Chronic exposure to perfluorinated compounds: Impact on airway hyperresponsiveness and inflammation

• Published in: American journal of physiology. Lung cellular and molecular physiology Vol. 307; no. 10; pp. L765 - L774
• Main Authors: Ryu, Min H, Jha, Aruni, Ojo, Oluwaseun O, Mahood, Thomas H, Basu, Sujata, Detillieux, Karen A, Nikoobakht, Neda, Wong, Charles S, Loewen, Mark, Becker, Allan B, Halayko, Andrew J
• Format: Journal Article
• Language: English
• Published: United States American Physiological Society 15.11.2014
• Subjects: Air Pollutants - toxicity; Alkanesulfonic Acids - toxicity; Animals; Asthma - chemically induced; Asthma - immunology; Asthma - pathology; Caprylates - toxicity; Epidemiology; Female; Fluorocarbons - toxicity; Goblet Cells - immunology; Goblet Cells - pathology; Human exposure; Indoor air quality; Interferon-gamma - immunology; Lung - immunology; Lung - pathology; Lung diseases; Maternal Exposure - adverse effects; Mice; Mice, Inbred BALB C; Perfluorocarbons; Physiology; Pollutants; Pregnancy; environmental pollutant; interferon-γ; asthma; perflurooctanesulfonic acid; perfluorooctanoic acid
• ISSN: 1040-0605; 1522-1504
• DOI: 10.1152/ajplung.00100.2014

Emerging epidemiological evidence reveals a link between lung disease and exposure to indoor pollutants such as perfluorinated compounds (PFCs). PFC exposure during critical developmental stages may increase asthma susceptibility. Thus, in a murine model, we tested the hypothesis that early life and continued exposure to two ubiquitous household PFCs, perfluorooctanoic acid (PFOA) and perflurooctanesulfonic acid (PFOS), can induce lung dysfunction that exacerbates allergen-induced airway hyperresponsiveness (AHR) and inflammation.

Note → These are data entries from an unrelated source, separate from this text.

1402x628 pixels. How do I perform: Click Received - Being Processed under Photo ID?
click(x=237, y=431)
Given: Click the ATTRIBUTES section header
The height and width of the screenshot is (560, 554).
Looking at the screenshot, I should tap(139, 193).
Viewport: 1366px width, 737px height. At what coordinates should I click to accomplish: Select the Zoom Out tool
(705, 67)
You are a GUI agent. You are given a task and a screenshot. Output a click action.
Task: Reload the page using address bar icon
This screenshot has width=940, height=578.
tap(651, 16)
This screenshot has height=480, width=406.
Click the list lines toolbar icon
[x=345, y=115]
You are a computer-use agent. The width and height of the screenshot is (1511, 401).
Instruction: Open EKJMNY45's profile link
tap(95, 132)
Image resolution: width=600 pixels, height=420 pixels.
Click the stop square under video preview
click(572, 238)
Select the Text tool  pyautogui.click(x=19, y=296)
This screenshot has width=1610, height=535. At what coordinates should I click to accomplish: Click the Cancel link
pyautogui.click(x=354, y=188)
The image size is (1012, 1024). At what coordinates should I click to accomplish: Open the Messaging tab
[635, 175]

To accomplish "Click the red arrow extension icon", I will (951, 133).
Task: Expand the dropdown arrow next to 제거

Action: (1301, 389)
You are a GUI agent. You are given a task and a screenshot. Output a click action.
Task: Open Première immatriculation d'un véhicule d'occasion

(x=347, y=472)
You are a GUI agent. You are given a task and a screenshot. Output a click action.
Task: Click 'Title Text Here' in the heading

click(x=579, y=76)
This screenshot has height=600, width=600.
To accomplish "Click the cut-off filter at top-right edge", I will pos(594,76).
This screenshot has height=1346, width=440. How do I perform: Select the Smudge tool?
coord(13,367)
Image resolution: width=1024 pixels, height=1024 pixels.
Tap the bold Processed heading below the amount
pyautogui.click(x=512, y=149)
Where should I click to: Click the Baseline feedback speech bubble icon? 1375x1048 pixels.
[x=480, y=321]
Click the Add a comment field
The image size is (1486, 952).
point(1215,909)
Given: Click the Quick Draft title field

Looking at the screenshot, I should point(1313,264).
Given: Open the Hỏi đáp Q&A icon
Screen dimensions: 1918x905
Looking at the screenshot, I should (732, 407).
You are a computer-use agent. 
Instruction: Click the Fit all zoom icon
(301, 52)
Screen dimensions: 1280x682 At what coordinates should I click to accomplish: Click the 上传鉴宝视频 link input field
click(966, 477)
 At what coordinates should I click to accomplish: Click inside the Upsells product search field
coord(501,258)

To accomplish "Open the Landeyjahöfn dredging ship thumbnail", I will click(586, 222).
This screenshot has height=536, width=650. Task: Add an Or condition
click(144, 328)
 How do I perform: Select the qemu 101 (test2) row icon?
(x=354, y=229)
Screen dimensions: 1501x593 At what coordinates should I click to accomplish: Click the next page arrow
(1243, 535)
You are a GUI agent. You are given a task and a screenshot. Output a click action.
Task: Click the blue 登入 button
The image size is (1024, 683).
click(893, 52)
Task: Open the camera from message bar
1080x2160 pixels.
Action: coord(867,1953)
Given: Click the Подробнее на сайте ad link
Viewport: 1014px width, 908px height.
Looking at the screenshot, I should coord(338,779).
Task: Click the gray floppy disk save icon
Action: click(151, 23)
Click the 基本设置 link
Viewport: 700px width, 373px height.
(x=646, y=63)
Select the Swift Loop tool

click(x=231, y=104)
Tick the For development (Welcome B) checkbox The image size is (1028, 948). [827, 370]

Balb/c mice were exposed to PFOA or PFOS (4 mg/kg chow) from gestation day 2 to 12 wk of age by feeding pregnant and nursing dams, and weaned pups. Some pups were also sensitized and challenged with ovalbumin (OVA). We assessed lung function and inflammatory cell and cytokine expression in the lung and examined bronchial goblet cell number. PFOA, but not PFOS, without the OVA sensitization/challenge induced AHR concomitant with a 25-fold increase of lung macrophages. PFOA exposure did not affect OVA-induced lung inflammatory cell number. In contrast, PFOS exposure inhibited OVA-induced lung inflammation, decreasing total cell number in lung lavage by 68.7%. Interferon-γ mRNA in the lung was elevated in all PFC-exposed groups. Despite these effects, neither PFOA nor PFOS affected OVA-induced AHR. Our data do not reveal PFOA or PFOS exposure as a risk factor for more severe allergic asthma-like symptoms, but PFOA alone can induce airway inflammation and alter airway function.